§ **Your task**:
Give the lines below again exactly, starting with the line that holds "Given: Toggle hidden-characters" and going on through the line that holds "The width and".

§ **Information given**:
┏━━

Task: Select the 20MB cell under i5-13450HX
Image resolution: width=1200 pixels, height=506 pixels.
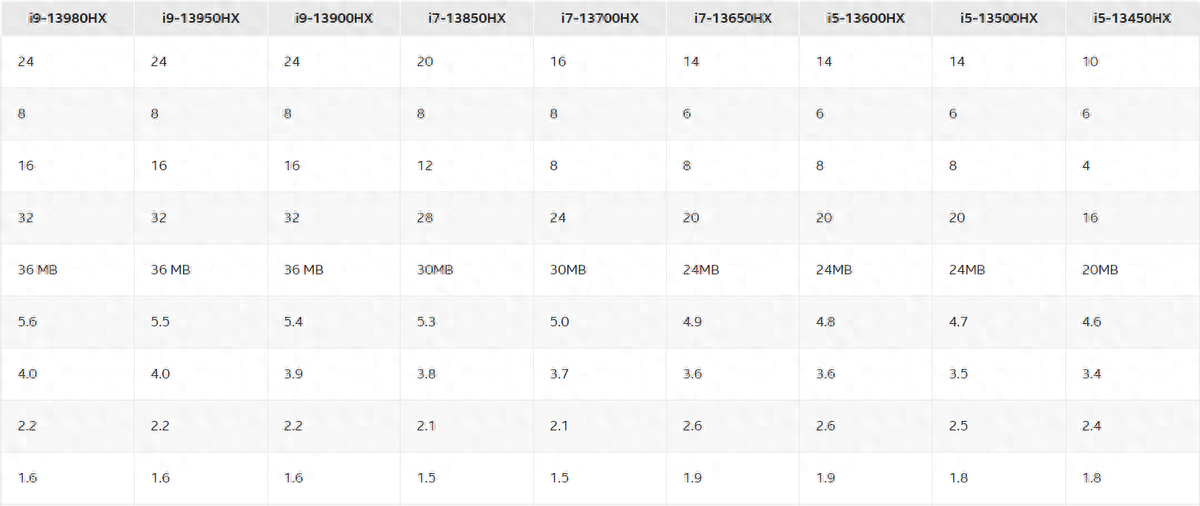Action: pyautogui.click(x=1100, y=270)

┗━━
┏━━

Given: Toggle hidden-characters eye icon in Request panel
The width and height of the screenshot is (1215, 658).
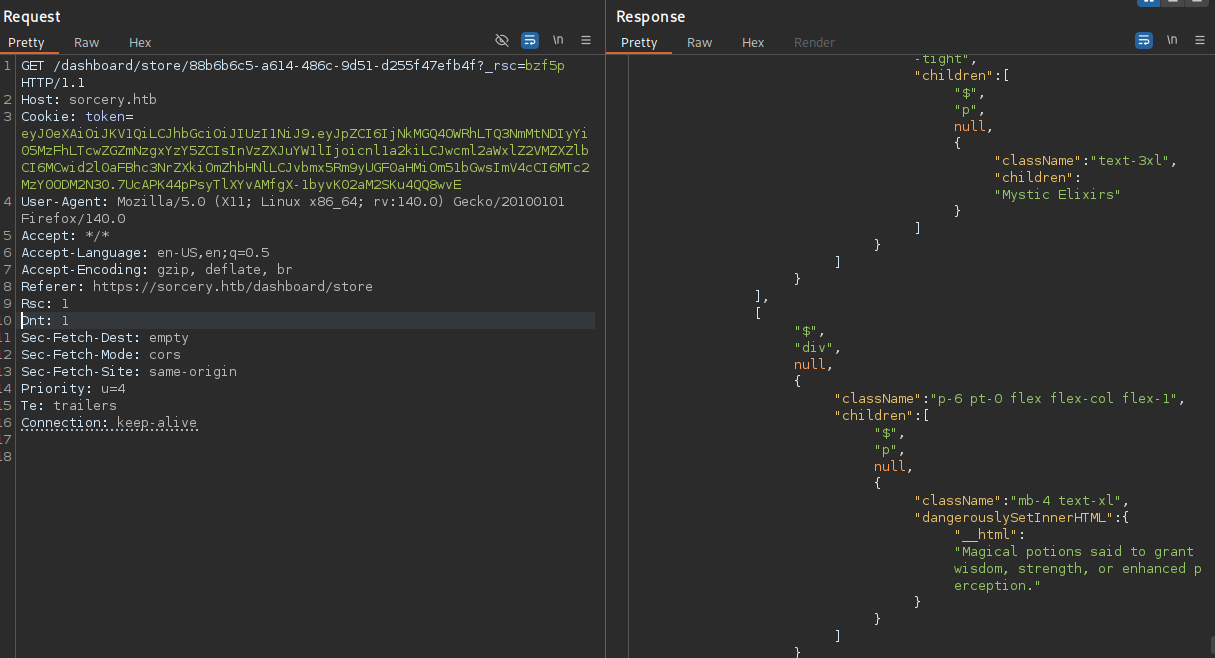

┗━━
┏━━

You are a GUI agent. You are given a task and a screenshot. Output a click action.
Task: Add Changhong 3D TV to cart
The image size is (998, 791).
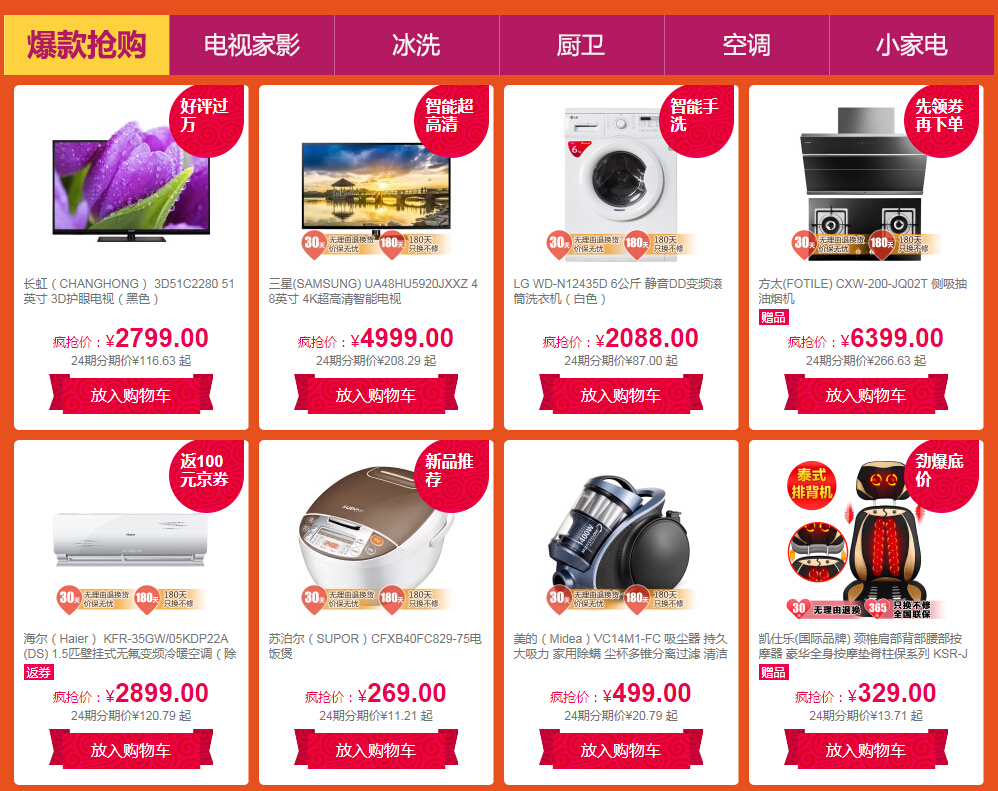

┗━━

§ **Task output**:
Given: Toggle hidden-characters eye icon in Request panel
The width and height of the screenshot is (1215, 658).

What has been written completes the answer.